“Stand up for freedom”


An extraordinary video contribution to the debate over marriage in Minnesota. The speaker is Republican state representative John Kriesel, who (as David Link recounted last year) took a prominent role in the Minnesota legislature’s debate last year on the marriage issue. Kriesel’s website begins with the following first line, from a Minneapolis Star-Tribune profile:

John Kriesel may be the only representative in the Minnesota Legislature who believes two men should be able to marry each other AND shoot someone who trespasses on their property.

Speaking of marriage and the military, Freedom to Marry and Servicemembers Legal Defense Network have collaborated on a highly effective video that concludes with the haunting question, “What if you lost the person you love… and you were the last to know?”

2 Comments for ““Stand up for freedom””

  1. posted by Tom Scharbach on

    … believes two men should be able to marry each other AND shoot someone who trespasses on their property …

    While I applaud John Kriesel on his support of marriage equality, and strongly believe, of course, the two men who marry each other should have the right to treat their property as a free-fire zone, I’m not sure that I see the logical connection between the two …

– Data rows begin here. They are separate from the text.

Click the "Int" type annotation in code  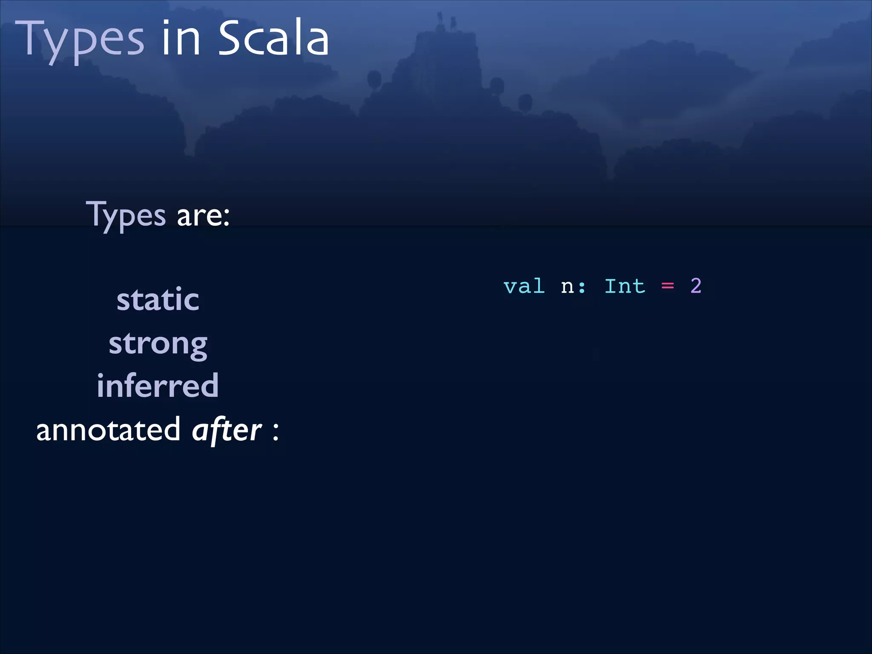point(625,286)
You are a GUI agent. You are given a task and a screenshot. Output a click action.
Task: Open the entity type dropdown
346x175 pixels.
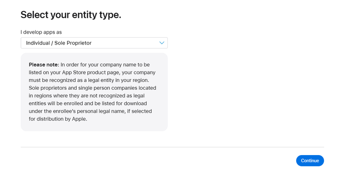tap(94, 43)
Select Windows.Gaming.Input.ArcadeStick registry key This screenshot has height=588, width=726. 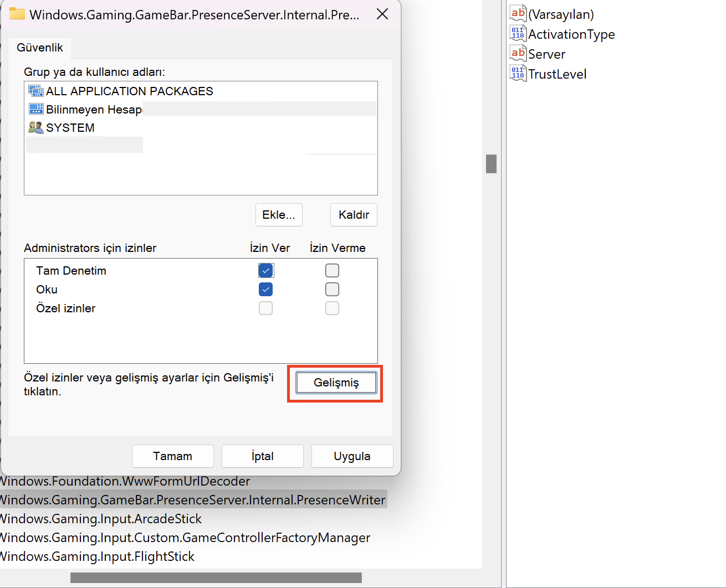[x=101, y=519]
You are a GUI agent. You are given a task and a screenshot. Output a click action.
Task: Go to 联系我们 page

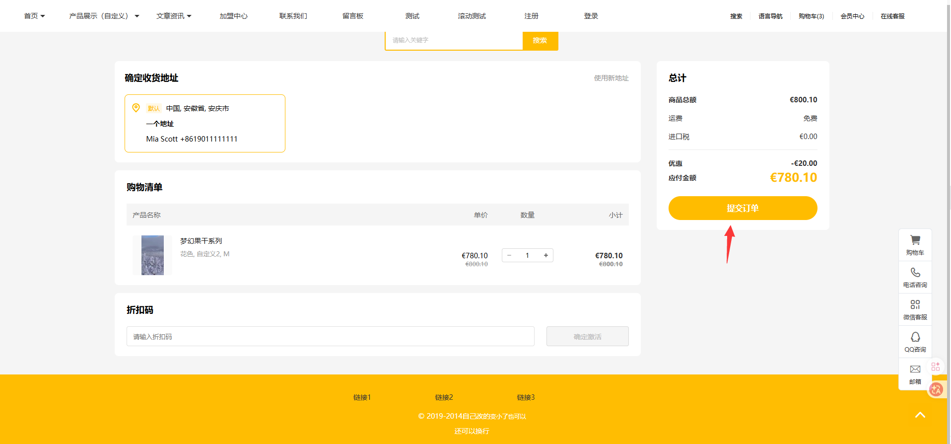[x=293, y=16]
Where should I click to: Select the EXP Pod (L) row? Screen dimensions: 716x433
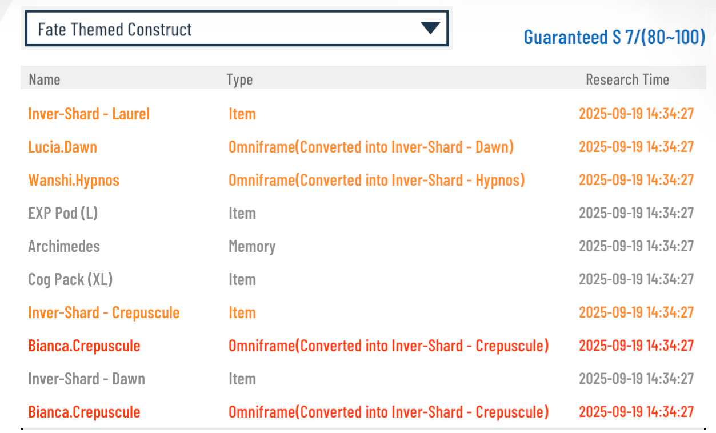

    But like most Wisconsinites, I think that Minnesotans are plain weird in lots of ways, so I don’t suppose it makes any difference.

    Speaking of marriage and the military, Freedom to Marry and Servicemembers Legal Defense Network have collaborated on a highly effective video that concludes with the haunting question, “What if you lost the person you love… and you were the last to know?”

    Which explains why House Republicans added a measure prohibiting marriage on military bases to the Defense Appropriations Bill. It all makes perfect sense if you live in an altered reality.

  2. posted by TomJeffersonIII on

    I would welcome a 2nd Amendment that protected individual and state rights. No problem with that at all.

    I grew up hunting and fishing and if a serious group existed for progressive, pro-2nd amendment types, I might join it. I do not really like the NRA.

    The problem is that you get situations where say, a man with a gun may elect to stalk and shoot a teenager (armed with a candy bar) and then he (the shooter) and his supporters scream bloody murder at the idea that any sort of legal-personal responsibility ought to apply to the shooter.

    Again, their has to be some level of rationality and personal responsibility involved so that if you kill an unarmed kid with a candy bar or some drunk guy walking home, who walked on your lawn, you actually have legal-personal responsibility for what you did.

    So, I am pro-gun rights but also want to see some rationality and responsibility put onto gun owners.